[[ Exercise materials, beginning ]]

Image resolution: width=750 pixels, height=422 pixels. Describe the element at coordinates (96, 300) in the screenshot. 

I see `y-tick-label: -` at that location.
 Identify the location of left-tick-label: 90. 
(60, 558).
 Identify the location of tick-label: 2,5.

[[ Exercise materials, end ]]
[[ Exercise materials, beginning ]]

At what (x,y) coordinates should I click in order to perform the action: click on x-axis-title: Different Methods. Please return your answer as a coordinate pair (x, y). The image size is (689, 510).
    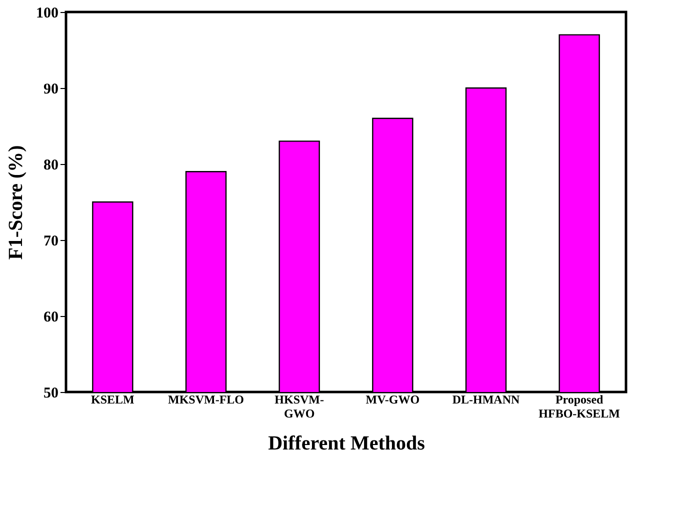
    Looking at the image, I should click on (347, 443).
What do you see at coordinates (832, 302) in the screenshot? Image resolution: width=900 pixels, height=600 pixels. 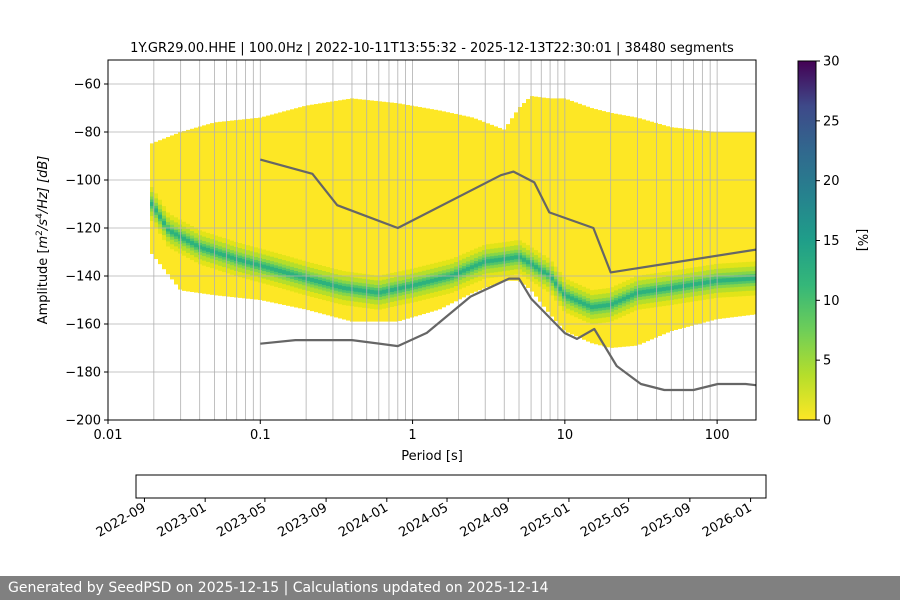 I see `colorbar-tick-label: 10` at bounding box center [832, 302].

[[ Exercise materials, end ]]

What to produce
Could you output the lines of the records from the line with "Image resolution: width=750" to the line with "Identify the location of tick-label: 2,5.", both included, as a numbered list with blank lines left out?

Your response
1. Image resolution: width=750 pixels, height=422 pixels. Describe the element at coordinates (96, 300) in the screenshot. 
2. I see `y-tick-label: -` at that location.
3.  Identify the location of left-tick-label: 90. 
4. (60, 558).
5.  Identify the location of tick-label: 2,5.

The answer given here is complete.